写真-6 篠路歌舞伎の舞台(大正15年9月)

 大正六年になると、花岡は「素劇楽天会会則」を定め、その中で他町村の者も加入できるとし、演劇集団として地域をこえ、かつ青年会から一応独立した存在となることを明確にした。この結果たとえば丘珠、十軒などからも志望者が加わってこの団体は急速に成長し、さらに従来の俱楽部が老朽したため、青年会を中心に新たな俱楽部を新築したが、この建物は廻り舞台を設け、上演時には花道も設けることも可能なもので、これらにより烈々布における歌舞伎は最盛期を迎えたといってよい。
 もう一つは新琴似歌舞伎と呼ばれるものである。これは明治三十年に田中松次郎ら村の青年達によって歌舞伎芝居を演じたのが最初であった。その後も田中を中心に新琴似神社境内、知人の家、空き地等で演じていたが、明治四十三年に田中は自費で常設小屋の建設を決断し、同年十二月に名称を若松館とした「劇場開設願」を提出した。これによると同館は三間×五・五間の舞台および花道、五間×七間の観客席を持ち、入場定員三一〇人という、当時の村としては非常に大きなものであった。ただしこれは「自分所有ノ倉庫ヲ改築」(新琴似百年史)とあって新築ではなく、四〇〇円をかけて改造したものであった。
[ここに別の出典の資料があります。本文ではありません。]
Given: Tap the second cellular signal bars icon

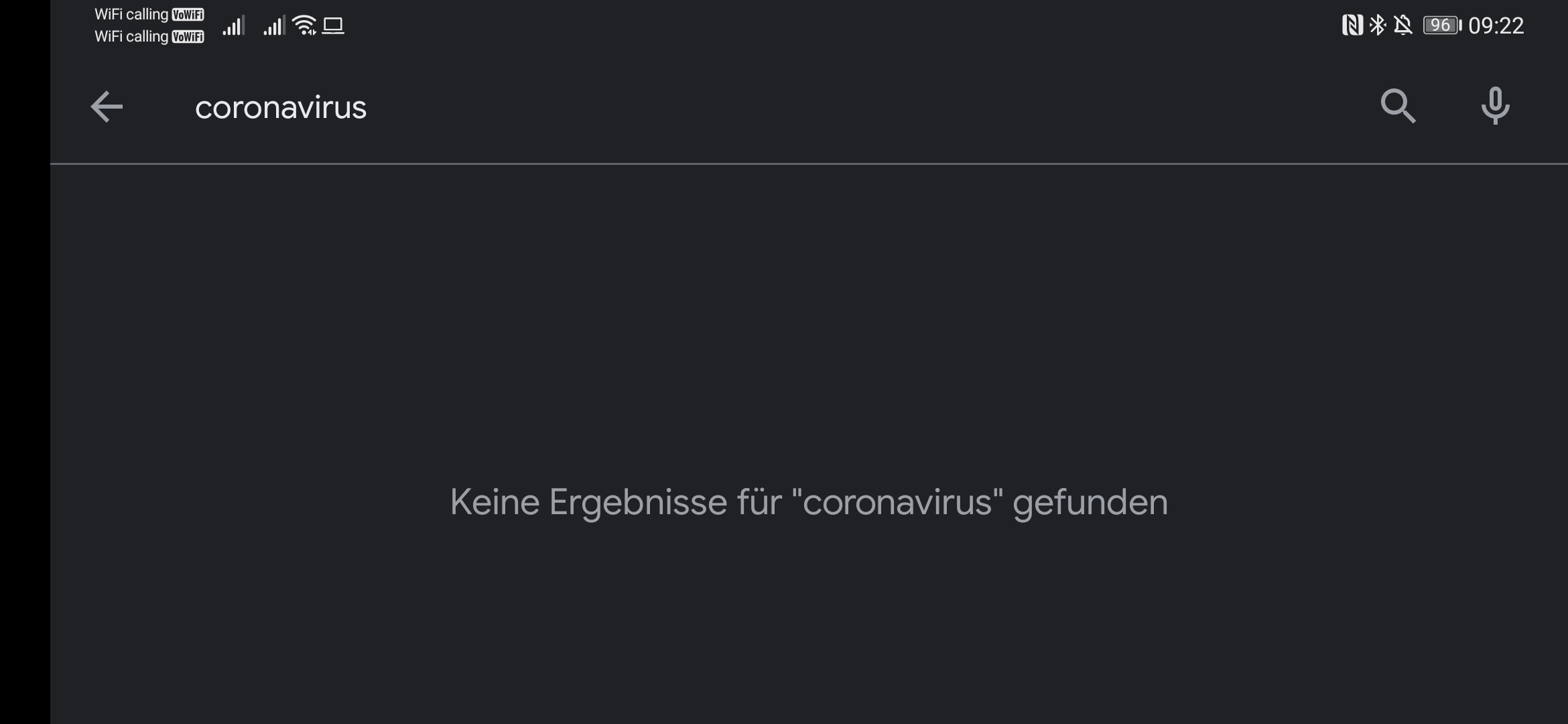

 田中松次郎はこれを拠点として歌舞伎の活動を続け、多い時で一座は五、六十人にまでなったといわれる。また村内に止まらず、幌向や岩見沢などへも巡業したが、経営的には赤字となった。そして若松館は経営が悪化して大正五年頃に閉館の止むなきに至り、同時に新琴似の歌舞伎もその幕を閉じることとなった。